DATASET EXTRACT:

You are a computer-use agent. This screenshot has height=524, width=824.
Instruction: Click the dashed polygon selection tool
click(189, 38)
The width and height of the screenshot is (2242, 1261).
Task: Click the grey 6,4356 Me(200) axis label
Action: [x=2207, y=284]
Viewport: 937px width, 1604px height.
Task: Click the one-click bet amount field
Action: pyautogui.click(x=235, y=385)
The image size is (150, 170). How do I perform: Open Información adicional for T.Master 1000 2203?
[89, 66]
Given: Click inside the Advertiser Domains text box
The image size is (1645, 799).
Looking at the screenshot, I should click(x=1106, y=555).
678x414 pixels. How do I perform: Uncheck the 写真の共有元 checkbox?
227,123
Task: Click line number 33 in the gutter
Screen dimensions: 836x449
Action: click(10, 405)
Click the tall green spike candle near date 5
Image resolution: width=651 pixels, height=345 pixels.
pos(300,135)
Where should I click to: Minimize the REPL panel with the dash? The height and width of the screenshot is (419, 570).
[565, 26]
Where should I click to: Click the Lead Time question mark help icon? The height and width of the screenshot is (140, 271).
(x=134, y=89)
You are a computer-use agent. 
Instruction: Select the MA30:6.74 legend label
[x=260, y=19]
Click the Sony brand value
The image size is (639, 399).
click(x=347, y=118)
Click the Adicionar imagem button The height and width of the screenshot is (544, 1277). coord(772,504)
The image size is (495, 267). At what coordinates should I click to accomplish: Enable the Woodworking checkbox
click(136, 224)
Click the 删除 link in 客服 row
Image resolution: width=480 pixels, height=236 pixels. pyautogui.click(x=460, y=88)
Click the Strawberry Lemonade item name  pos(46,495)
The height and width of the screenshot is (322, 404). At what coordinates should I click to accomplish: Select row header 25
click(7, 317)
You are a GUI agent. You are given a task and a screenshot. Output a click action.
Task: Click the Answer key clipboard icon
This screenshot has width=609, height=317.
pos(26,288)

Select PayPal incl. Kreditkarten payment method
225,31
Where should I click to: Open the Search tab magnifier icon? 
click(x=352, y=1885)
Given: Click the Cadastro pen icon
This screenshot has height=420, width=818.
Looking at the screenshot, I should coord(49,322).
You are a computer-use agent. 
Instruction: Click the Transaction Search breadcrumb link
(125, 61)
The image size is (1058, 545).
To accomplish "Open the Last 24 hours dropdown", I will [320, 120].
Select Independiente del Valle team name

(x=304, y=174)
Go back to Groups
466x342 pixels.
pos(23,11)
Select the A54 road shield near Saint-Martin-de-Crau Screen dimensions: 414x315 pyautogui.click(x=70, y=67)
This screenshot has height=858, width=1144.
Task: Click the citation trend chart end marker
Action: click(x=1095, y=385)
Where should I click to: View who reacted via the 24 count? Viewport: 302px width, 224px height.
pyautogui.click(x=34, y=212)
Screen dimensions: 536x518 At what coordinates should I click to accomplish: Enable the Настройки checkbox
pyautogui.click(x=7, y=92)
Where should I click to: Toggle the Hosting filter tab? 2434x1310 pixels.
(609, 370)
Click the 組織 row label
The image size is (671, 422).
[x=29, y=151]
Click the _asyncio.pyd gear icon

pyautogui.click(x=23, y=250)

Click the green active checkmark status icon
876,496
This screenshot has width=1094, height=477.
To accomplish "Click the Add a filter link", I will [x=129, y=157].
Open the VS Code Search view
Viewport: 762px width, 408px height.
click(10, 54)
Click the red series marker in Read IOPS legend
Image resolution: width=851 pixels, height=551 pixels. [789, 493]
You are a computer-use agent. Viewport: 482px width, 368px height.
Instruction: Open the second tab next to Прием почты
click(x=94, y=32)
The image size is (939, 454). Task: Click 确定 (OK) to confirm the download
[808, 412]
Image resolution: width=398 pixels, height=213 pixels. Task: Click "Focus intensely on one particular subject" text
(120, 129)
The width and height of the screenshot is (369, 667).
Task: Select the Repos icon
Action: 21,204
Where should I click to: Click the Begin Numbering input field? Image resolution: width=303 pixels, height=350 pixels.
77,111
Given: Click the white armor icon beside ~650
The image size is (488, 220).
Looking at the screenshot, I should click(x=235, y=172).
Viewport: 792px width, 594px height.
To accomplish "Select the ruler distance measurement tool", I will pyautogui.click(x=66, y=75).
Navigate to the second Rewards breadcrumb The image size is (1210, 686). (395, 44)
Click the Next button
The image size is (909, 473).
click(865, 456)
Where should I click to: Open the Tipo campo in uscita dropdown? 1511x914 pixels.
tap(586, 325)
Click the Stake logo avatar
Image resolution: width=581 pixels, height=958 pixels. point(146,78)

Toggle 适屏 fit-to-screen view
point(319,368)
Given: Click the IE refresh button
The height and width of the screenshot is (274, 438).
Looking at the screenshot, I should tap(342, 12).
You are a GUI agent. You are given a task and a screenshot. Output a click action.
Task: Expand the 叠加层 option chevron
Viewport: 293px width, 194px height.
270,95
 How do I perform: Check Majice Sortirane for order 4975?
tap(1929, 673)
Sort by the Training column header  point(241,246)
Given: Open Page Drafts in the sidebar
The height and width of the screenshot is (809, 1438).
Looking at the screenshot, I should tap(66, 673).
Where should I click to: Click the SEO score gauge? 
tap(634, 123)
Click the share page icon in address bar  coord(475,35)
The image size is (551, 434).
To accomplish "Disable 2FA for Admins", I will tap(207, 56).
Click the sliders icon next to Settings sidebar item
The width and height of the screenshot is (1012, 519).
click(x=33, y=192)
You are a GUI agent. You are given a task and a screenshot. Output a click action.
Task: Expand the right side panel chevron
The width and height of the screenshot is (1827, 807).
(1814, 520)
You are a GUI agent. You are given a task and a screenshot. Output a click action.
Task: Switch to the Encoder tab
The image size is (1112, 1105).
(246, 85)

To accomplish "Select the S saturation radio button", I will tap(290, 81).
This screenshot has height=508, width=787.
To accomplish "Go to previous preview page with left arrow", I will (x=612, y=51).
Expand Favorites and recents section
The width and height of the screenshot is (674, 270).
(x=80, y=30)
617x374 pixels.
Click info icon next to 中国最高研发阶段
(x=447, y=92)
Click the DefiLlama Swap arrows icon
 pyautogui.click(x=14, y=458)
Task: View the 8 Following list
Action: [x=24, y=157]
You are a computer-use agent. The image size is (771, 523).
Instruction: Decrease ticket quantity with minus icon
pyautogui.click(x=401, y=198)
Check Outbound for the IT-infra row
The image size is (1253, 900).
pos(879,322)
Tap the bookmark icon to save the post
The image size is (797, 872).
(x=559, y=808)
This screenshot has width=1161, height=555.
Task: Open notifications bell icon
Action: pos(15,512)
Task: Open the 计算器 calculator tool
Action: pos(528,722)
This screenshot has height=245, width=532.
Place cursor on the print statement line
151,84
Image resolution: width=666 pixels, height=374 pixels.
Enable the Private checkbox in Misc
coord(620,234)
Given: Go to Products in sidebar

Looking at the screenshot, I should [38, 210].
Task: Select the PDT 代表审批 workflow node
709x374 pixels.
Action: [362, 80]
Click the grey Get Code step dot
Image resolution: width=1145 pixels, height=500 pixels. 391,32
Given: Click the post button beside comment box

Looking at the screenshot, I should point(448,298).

GOAL: Copy out the rows above verbatim, from the line with "Where should I click to: Click the SEO" to the line with "(x=447, y=92)", both included.

PROBLEM SOLUTION:
Where should I click to: Click the SEO score gauge? 
tap(634, 123)
Click the share page icon in address bar  coord(475,35)
The image size is (551, 434).
To accomplish "Disable 2FA for Admins", I will tap(207, 56).
Click the sliders icon next to Settings sidebar item
The width and height of the screenshot is (1012, 519).
click(x=33, y=192)
You are a GUI agent. You are given a task and a screenshot. Output a click action.
Task: Expand the right side panel chevron
The width and height of the screenshot is (1827, 807).
(1814, 520)
You are a GUI agent. You are given a task and a screenshot. Output a click action.
Task: Switch to the Encoder tab
The image size is (1112, 1105).
(246, 85)

To accomplish "Select the S saturation radio button", I will tap(290, 81).
This screenshot has height=508, width=787.
To accomplish "Go to previous preview page with left arrow", I will (x=612, y=51).
Expand Favorites and recents section
The width and height of the screenshot is (674, 270).
(x=80, y=30)
617x374 pixels.
Click info icon next to 中国最高研发阶段
(x=447, y=92)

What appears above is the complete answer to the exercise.